We therefore recommend that, in accordance with D.C. Bar R. XI, § 11, the length of Respondent's suspension from the practice of law in the District of Columbia be for 60 days, the same length as the Virginia suspension. But we also recommend that the Court at the same time direct an immediate stay of that suspension in favor of a 60-day period of unsupervised probation. This disposition would moot all questions of nunc pro tunc treatment for purposes of reinstatement, because no future reinstatement of Respondent is anticipated. Because our recommendation stems from the unfairness of multiple suspensions that was pointed out in Goldberg, we have addressed the question whether, as a matter of fairness, the circumstances require that additional suspension order should be executed or, as we conclude, stayed in favor of probation.
Since our recommendation moots Respondent's request for nunc pro tunc treatment, we therefore have not directly considered that issue. Although nunc pro tunc treatment was involved in the Court's resolution of the Slosberg case, we do not deem that aspect of the Court's decision as providing the rule of decision in this matter. Nunc pro tunc treatment is a procedural device ordained to answer the question on what date, under D.C. Bar. R. XI, § 16(c), an additional suspension is deemed to start for reinstatement purposes. In Slosberg, however, the Court put elementary fairness above the requirements of Section 16(c). After first concluding that a three-month reciprocal suspension was warranted in Slosberg, the Court then dealt with the question when that reciprocal suspension would be deemed to start under Section 16(c). It reached the conclusion that Section 16(c) would mandate that the reciprocal suspension start on August 24, 1994, a date that would leave most of that suspension to be served after the Court's order. That result would have been plainly unfair to the respondent, because he previously had served a voluntary, self-suspension in accordance with the Goldberg rule and had been under an order to serve a lengthy District of Columbia interim suspension. Slosberg, 650 A.2d at 1332. To avoid that unfair, excessive suspension and thus achieve "[e]lementary fairness" in Slosberg, the Court employed a device, similar in some respects to a stay, that had the effect of preventing the reciprocal suspension from becoming an unfair add-on to the suspensions that the respondent previously had served.
The specific problem in Slosberg was somewhat like the problem in this matter. The Court's application of Section 16(c) only permitted the reciprocal three-month suspension the Court had in mind in Slosberg to start no earlier than August 24, 1994, a date that was less than one month before the date the Court had vacated respondent's interim suspension, September 20, 1994.*fn20 A three-month suspension ordered, nunc pro tunc, to commence on the date set by D.C. Bar Rule XI, § 16(c) therefore would have required the respondent in Slosberg to undergo two months of suspension in addition to the lengthy periods he already had served.

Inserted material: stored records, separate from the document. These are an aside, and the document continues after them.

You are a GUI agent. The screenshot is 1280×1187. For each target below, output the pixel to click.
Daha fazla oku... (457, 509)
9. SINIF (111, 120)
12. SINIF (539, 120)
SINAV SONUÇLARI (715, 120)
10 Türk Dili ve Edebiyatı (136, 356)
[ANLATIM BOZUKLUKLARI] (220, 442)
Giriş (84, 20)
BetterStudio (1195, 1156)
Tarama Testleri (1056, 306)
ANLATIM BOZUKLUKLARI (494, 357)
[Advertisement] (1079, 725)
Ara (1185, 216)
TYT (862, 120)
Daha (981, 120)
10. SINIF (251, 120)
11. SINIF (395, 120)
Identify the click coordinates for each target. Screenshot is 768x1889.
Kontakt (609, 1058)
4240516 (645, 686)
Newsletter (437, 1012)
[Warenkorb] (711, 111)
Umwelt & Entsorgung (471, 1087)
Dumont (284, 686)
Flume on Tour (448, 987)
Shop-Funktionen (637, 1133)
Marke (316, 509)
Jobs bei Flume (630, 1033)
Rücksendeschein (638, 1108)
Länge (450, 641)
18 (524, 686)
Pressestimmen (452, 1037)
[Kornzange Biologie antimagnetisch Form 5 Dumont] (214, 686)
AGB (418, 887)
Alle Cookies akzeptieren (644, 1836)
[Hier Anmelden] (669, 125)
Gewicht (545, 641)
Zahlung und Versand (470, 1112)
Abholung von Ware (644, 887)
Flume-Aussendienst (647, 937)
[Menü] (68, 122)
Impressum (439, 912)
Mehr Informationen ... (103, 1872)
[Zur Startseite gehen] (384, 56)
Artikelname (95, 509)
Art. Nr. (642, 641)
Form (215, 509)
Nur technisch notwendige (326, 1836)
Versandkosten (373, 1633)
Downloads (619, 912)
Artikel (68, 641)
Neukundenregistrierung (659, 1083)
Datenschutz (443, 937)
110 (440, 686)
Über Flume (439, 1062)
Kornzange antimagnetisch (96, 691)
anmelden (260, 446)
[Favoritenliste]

To resolve that problem, the Court held that "[e]lementary fairness require[d] that we ignore the effect of this court's [September 20, 1994] order" vacating the interim suspension, and it deemed that interim suspension to have continued in effect until November 24, 1994. Id. (emphasis added). By this device, the Court gave the respondent in Slosberg credit for three full months of previously suspended practice (from August 24 to November 24), even though the actual time he was suspended after complying with Section 14(g) had only been less than a month (from August 24 to September 20, 1994). That constructive three-month period of suspended practice was equal to the three-month suspension entered as reciprocal discipline, and the respondent was not ordered suspended for any time after the Court's reciprocal disciplinary order was entered.
Ignoring the effect of a previous order is one way for a court to achieve elementary fairness. Staying the effect of a prospective disciplinary order at the time of its entry is another way to attain the same goal. In this matter, we recommend the stay as a direct method of affording Respondent elementary fairness in the face of the tangled web of disciplinary procedural rules in which we now find him ensnarled.
The Board recommends that, as reciprocal discipline in this matter, the Court enter an Order suspending Respondent Michael J. Beattie from the practice of law in the District of Columbia for 60 days and at the same time staying that suspension in favor of a 60-day period of unsupervised probation. We further recommend that, as a condition of that probation, Respondent be directed to inform Bar Counsel if he now is or should become the subject of any disciplinary complaints or proceedings in Virginia during the period of the probation. Compare Slosberg, 650 A.2d at 1333.
BOARD ON PROFESSIONAL RESPONSIBILITY
James P. Mercurio
All members of the Board concur in this Report and Recommendation.
Dated: December 5, 2006
The two affidavits that Respondent filed with the Court on May 22, 2006, read as follows:
AFFIDAVIT I, Michael J. Beattie, do solemnly swear under the penalties of perjury that the statements of this affidavit are true and correct.
In response to the April 26th 2006 order, and complying with the requirements of D.C. Bar Rule XI, § 14, I submit the following affidavit for consideration for nunc pro tunc treatment. I was suspended by the Virginia state bar on August 24, 2005 to October 24, 2005. During the suspension, I did not practice law in the state of Virginia or the District of Columbia. I promptly notified all clients, judges and adverse parties of my suspension, via certified mail, return receipt. In addition, I swear that I am not currently practice [sic] law in the District of Columbia during the interim suspension. Please find attached the supporting evidence of my compliance with Bar Rule XI, 14.*fn21 I also certify that I have sent a copy of this affidavit to the DC Bar Counsel, as well as all other supporting documentation Currently, I am admitted to practice in: The Fourth Circuit The DC Circuit US DISTRICT Court for DC Virginia Supreme Court DC Court of Appeals United States Court of Appeals for the 11th Circuit Sincerely, Michael J. Beattie [signed]
Goldberg Affidavit In compliance with Board rule 8.5(b) I submit the following Goldberg affidavit in support of nunc pro tunc treatment. I was suspended August 24, 2005 to October 24, 2005 from the Virginia Bar. I promptly notified the DC bar counsel on August 25, 2005 of my suspension from the Virginia Bar and complied with their instructions. During the time period of August 24, 2005 to October 24, 2005, I did not practice law in Virginia or the District of Columbia. I have submitted a section 14(g) affidavit to the court and the board.
I, Michael J. Beattie, do solemnly swear under penalties of perjury that the statements in this affidavit are true and correct.